Start of Supplied data
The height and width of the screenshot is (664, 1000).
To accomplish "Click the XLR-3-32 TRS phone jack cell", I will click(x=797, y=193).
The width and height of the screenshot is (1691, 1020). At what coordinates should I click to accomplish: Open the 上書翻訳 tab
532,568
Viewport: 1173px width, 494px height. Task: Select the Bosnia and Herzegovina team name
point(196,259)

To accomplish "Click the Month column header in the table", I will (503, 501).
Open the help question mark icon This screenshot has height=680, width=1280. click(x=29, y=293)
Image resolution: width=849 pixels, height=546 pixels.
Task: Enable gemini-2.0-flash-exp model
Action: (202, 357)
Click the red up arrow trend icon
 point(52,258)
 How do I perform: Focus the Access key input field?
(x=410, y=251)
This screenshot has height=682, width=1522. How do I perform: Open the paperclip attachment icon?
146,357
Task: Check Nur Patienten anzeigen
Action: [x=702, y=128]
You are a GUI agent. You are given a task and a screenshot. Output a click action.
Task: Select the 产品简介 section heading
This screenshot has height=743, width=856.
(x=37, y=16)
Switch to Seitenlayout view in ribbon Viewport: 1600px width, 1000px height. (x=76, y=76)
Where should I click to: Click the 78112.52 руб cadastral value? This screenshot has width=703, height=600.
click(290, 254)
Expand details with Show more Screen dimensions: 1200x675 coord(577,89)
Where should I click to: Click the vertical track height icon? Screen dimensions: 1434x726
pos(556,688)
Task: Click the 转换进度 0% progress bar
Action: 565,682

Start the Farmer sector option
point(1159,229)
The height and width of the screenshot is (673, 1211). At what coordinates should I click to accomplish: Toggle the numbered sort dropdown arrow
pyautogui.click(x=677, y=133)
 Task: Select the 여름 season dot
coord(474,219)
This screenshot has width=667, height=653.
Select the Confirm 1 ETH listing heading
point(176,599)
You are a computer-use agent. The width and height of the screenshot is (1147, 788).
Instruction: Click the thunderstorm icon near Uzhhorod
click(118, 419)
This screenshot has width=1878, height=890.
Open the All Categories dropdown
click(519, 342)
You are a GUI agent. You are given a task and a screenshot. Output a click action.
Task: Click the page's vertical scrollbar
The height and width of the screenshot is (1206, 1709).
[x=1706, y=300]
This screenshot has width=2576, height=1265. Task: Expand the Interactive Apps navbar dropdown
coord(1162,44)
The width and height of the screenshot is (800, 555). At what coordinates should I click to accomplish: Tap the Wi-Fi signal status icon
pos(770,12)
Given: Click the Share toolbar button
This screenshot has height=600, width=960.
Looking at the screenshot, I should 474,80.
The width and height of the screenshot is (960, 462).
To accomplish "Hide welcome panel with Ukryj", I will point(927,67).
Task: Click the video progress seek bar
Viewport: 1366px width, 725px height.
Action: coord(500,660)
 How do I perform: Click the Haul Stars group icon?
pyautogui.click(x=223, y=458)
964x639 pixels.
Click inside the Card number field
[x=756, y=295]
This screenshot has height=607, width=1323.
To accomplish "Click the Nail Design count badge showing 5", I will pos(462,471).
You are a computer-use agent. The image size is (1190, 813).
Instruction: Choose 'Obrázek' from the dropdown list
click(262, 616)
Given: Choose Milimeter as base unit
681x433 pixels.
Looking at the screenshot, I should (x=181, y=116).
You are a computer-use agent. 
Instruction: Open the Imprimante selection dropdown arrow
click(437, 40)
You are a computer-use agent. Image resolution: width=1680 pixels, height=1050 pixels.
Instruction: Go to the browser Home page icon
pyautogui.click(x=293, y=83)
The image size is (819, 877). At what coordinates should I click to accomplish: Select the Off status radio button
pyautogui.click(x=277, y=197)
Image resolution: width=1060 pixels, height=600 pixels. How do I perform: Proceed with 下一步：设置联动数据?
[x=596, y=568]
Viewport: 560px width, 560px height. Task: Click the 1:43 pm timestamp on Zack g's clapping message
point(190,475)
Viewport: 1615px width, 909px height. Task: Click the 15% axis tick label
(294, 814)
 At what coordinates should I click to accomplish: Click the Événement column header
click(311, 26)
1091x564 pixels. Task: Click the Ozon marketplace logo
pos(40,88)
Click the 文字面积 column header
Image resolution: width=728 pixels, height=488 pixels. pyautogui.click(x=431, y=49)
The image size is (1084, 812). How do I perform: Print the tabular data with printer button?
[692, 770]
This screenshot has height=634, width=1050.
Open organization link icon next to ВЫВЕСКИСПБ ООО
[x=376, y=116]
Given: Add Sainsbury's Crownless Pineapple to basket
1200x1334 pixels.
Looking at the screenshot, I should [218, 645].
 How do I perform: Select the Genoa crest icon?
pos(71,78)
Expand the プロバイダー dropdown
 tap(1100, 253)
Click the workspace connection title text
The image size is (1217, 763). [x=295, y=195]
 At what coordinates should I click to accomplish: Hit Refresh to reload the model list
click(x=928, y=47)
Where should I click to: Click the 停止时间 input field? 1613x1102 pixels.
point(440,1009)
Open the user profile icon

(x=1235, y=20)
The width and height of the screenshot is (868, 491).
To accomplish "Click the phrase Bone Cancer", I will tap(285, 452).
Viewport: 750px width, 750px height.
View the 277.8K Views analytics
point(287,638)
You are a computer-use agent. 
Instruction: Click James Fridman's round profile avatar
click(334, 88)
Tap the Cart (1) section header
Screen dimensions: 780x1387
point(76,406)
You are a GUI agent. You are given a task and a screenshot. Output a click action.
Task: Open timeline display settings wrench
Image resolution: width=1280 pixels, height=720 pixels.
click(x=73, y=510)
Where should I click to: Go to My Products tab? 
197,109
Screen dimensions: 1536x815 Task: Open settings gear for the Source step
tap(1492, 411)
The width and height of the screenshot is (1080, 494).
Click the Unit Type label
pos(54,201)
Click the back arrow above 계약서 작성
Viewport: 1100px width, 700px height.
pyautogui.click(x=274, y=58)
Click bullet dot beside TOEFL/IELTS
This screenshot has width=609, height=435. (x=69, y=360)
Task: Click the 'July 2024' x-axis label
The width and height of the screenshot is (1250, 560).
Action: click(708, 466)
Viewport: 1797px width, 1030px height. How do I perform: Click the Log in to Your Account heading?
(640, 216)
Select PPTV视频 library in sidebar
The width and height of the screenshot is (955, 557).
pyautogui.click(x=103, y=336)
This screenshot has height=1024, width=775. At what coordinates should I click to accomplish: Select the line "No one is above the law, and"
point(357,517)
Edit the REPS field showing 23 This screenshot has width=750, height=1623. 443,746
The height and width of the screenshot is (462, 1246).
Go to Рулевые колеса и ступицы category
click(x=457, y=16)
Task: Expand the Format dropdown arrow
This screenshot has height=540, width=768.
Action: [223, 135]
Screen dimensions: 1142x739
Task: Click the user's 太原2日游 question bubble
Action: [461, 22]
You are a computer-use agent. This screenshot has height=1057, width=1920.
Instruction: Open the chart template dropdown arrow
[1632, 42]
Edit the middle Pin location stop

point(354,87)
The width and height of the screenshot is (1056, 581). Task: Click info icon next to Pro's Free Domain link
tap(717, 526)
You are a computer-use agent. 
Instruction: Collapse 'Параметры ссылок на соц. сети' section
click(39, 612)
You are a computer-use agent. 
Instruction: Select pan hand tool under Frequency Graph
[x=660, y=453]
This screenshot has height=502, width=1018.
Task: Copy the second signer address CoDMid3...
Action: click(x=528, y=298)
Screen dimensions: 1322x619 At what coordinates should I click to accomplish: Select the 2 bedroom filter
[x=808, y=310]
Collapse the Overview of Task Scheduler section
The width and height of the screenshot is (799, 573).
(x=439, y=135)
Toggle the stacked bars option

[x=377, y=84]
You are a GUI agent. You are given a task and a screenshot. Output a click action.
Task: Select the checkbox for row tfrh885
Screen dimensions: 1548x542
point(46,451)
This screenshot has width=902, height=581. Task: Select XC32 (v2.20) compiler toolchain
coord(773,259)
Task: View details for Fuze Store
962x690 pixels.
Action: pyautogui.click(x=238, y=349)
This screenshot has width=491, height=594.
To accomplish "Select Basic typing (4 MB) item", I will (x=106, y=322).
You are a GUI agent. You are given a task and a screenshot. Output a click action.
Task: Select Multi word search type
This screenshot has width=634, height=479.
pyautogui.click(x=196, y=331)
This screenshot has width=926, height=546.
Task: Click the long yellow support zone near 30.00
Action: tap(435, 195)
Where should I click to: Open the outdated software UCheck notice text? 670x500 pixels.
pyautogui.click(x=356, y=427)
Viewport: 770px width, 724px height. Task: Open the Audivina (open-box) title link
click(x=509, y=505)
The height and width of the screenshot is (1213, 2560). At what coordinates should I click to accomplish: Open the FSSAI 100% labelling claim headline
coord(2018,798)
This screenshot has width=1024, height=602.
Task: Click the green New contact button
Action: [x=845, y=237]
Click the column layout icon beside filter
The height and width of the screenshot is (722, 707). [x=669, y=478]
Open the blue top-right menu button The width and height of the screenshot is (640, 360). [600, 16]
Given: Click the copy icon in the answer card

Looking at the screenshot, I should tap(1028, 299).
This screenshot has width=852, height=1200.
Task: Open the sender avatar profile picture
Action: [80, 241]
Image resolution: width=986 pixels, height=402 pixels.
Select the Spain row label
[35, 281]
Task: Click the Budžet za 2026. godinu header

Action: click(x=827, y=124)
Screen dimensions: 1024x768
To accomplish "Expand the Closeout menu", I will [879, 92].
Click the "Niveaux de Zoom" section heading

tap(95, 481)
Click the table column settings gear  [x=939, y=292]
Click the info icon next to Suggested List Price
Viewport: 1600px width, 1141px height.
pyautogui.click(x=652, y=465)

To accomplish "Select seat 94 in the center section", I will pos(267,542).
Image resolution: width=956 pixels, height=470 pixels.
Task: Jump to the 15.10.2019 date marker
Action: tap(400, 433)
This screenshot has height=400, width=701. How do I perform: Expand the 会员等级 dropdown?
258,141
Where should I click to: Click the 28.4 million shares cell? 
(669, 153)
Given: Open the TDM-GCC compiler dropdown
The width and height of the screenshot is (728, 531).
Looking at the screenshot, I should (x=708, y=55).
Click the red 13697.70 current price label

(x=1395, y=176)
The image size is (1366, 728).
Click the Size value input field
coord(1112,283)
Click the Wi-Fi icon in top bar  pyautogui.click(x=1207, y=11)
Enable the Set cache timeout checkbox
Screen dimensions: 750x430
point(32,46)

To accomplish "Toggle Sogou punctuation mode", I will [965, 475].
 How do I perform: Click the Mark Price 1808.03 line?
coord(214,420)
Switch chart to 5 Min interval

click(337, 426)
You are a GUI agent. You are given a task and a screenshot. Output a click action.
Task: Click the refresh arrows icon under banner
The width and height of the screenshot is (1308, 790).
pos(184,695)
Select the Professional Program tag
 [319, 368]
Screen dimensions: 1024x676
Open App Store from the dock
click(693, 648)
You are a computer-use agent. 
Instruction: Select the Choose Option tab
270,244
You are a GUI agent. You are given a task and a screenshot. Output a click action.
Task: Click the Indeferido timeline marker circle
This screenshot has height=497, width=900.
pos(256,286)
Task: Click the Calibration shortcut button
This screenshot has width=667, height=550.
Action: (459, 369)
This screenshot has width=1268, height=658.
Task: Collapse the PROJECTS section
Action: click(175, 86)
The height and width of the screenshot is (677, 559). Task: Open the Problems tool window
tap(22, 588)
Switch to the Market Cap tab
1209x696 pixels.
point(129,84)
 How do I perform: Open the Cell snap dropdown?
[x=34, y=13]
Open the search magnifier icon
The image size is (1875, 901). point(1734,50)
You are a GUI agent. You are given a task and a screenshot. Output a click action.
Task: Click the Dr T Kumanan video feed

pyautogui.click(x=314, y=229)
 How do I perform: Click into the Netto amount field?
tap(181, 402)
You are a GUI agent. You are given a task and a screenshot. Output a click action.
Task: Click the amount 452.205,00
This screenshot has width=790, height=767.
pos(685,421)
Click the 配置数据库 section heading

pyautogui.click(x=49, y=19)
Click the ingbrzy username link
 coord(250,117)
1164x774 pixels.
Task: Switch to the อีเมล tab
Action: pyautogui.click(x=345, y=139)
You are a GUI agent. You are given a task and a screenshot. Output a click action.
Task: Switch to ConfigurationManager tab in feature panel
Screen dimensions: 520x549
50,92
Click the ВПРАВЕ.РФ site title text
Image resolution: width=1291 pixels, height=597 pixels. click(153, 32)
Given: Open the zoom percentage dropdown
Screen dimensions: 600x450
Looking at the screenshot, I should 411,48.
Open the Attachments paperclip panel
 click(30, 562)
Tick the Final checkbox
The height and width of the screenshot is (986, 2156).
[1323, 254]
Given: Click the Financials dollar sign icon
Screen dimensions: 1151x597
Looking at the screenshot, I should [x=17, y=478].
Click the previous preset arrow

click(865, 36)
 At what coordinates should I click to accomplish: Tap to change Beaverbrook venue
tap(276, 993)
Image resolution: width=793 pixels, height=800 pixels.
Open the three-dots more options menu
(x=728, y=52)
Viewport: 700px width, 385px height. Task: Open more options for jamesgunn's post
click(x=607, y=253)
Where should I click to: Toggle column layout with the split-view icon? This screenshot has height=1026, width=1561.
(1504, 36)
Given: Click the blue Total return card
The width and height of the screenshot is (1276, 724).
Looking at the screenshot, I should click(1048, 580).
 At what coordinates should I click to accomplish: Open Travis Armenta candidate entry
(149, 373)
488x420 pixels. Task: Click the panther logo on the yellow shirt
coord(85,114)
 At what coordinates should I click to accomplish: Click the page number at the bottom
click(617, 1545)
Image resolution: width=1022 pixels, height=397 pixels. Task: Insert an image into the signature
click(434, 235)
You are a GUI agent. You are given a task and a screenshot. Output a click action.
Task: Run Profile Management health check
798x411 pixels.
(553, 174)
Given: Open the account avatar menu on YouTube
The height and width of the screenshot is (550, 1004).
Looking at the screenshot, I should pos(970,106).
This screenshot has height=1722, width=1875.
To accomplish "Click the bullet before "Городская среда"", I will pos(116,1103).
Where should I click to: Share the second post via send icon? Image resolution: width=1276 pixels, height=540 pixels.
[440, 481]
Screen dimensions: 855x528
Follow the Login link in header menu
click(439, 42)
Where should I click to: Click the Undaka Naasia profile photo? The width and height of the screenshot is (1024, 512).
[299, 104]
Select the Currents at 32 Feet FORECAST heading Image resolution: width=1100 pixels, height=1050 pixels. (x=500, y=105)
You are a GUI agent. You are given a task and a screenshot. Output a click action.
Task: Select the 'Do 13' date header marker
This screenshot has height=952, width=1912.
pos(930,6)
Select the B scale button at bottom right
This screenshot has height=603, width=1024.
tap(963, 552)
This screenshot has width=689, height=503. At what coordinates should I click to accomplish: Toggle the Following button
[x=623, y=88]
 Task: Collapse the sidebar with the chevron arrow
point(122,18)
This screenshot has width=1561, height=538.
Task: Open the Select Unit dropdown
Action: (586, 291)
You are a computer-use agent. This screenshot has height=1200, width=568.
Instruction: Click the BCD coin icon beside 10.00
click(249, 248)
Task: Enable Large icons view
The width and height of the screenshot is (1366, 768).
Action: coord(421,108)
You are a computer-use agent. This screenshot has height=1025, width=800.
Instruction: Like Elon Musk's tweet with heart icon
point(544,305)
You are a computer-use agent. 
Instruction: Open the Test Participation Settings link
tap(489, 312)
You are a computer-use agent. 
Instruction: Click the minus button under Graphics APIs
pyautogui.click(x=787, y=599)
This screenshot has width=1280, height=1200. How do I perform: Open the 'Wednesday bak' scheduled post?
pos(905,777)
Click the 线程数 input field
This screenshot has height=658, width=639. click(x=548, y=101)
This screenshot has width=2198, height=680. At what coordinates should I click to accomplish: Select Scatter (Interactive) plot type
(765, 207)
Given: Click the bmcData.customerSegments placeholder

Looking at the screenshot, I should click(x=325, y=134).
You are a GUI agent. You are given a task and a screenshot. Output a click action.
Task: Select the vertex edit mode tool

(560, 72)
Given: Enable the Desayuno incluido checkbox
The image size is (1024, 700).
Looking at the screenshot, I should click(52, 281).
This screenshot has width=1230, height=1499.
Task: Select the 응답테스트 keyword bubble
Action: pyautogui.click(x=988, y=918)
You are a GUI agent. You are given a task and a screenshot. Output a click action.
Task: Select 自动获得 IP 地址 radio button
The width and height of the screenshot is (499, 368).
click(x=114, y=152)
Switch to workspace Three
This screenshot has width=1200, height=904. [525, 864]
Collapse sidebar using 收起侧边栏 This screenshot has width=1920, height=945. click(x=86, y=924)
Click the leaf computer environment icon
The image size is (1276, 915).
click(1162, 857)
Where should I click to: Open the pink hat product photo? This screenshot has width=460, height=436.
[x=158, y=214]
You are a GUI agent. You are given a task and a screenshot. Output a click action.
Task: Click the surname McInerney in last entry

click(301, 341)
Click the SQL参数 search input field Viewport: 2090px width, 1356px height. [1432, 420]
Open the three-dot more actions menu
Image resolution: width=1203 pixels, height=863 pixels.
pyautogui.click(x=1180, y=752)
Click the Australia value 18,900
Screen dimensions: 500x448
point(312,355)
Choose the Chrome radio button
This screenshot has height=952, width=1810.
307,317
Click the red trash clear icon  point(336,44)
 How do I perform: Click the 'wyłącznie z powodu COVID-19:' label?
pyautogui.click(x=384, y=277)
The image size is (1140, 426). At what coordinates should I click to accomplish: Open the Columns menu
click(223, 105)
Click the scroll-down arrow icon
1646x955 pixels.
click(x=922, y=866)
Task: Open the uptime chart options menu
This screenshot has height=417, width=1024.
End of Supplied data
* **Problem statement**
The listing above holds a line with "Task: Click the amount 452.205,00" and a line with "Task: Switch to ConfigurationManager". Print the stretch from the first through the second, exactly and alone.

* **Task solution**
Task: Click the amount 452.205,00
This screenshot has width=790, height=767.
pos(685,421)
Click the 配置数据库 section heading

pyautogui.click(x=49, y=19)
Click the ingbrzy username link
 coord(250,117)
1164x774 pixels.
Task: Switch to the อีเมล tab
Action: pyautogui.click(x=345, y=139)
You are a GUI agent. You are given a task and a screenshot. Output a click action.
Task: Switch to ConfigurationManager tab in feature panel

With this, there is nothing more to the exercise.